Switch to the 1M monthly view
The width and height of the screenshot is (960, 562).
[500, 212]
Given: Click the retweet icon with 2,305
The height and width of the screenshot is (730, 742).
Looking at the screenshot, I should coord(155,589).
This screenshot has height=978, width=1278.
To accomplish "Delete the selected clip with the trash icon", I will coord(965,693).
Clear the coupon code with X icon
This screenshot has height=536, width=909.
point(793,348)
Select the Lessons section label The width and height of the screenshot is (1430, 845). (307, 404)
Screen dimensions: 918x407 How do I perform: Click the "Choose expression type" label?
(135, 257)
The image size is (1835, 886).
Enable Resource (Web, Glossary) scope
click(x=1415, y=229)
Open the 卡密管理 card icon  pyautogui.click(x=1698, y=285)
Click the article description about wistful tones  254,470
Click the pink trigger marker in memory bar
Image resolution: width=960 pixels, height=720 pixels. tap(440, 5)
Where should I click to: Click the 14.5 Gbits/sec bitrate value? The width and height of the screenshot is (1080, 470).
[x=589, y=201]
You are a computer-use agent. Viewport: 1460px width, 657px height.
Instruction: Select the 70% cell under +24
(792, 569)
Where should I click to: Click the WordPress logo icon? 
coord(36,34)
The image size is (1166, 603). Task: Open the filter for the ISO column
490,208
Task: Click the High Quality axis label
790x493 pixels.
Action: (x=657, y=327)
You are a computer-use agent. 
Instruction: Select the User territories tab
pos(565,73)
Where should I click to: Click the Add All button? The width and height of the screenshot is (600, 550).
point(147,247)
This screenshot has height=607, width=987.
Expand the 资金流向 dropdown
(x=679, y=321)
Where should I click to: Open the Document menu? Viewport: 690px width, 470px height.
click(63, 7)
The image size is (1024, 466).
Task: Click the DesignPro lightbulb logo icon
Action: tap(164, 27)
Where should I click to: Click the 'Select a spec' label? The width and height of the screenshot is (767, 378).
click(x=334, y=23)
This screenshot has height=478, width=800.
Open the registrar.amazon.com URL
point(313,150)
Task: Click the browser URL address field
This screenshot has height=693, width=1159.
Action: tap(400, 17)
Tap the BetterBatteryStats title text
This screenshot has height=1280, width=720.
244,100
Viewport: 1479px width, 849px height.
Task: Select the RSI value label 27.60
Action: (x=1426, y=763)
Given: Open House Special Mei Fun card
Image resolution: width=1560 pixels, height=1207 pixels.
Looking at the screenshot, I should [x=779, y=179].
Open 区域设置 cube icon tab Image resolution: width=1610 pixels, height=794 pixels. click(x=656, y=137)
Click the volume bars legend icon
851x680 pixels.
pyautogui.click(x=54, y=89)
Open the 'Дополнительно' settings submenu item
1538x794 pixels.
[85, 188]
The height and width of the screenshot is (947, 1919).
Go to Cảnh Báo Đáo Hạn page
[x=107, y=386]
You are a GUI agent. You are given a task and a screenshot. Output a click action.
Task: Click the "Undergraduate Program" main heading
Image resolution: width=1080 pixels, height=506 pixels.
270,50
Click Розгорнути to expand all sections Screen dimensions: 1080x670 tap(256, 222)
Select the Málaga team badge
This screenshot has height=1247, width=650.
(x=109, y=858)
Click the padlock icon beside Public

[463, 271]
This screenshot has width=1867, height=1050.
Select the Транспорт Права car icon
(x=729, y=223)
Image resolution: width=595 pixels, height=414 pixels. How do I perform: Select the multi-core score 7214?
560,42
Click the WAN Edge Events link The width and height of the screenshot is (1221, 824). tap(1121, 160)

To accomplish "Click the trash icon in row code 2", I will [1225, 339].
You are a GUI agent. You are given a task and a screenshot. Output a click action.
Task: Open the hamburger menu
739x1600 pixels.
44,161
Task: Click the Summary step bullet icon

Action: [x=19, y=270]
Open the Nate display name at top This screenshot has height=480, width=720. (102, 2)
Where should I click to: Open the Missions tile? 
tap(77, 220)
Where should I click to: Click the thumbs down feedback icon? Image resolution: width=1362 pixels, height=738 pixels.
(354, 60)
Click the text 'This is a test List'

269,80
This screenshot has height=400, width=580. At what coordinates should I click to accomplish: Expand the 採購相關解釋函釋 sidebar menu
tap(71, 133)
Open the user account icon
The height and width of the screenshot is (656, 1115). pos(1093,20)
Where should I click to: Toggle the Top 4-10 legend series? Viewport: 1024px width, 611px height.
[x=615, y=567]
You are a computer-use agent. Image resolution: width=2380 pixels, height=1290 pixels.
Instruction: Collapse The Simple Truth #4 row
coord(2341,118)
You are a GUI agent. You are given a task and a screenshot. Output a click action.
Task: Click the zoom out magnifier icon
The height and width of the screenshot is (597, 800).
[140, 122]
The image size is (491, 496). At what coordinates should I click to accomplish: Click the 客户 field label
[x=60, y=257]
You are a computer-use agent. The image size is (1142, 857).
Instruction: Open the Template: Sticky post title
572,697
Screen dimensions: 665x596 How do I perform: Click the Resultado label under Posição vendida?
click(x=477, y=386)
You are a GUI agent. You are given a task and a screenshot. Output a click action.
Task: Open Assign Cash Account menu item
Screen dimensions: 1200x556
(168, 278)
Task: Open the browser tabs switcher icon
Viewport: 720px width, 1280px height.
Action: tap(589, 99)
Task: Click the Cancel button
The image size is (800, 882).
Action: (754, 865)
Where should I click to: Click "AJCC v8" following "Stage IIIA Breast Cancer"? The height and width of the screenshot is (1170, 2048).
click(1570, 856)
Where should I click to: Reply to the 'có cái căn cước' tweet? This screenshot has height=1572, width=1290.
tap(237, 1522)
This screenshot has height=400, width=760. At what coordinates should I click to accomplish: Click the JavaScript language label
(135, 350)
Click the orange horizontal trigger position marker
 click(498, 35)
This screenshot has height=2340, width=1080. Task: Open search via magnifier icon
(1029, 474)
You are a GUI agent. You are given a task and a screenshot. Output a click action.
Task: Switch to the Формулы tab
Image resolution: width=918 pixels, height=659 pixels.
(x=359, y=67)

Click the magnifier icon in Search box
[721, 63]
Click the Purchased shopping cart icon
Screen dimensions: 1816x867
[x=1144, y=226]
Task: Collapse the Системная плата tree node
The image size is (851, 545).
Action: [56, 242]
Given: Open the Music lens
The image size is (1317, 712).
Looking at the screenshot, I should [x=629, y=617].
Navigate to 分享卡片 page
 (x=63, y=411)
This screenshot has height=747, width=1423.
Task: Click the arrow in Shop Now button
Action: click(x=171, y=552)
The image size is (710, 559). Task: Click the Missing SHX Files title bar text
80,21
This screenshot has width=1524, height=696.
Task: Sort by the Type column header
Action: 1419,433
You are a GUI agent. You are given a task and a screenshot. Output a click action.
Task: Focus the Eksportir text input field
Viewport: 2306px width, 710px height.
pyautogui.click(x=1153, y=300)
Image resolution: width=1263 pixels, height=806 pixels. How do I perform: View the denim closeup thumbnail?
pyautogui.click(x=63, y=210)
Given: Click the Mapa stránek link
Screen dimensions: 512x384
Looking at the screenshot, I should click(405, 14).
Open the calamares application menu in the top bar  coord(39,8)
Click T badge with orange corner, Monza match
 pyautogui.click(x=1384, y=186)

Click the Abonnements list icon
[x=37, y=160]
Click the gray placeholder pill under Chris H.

^^^^^^^^

### Problem to work on
Would you print, exactly as written, every line above from the one holding "The height and width of the screenshot is (597, 800)." through the one holding "You are a computer-use agent. The", with both included and no other lines?

### Response
The height and width of the screenshot is (597, 800).
[140, 122]
The image size is (491, 496). At what coordinates should I click to accomplish: Click the 客户 field label
[x=60, y=257]
You are a computer-use agent. The image size is (1142, 857).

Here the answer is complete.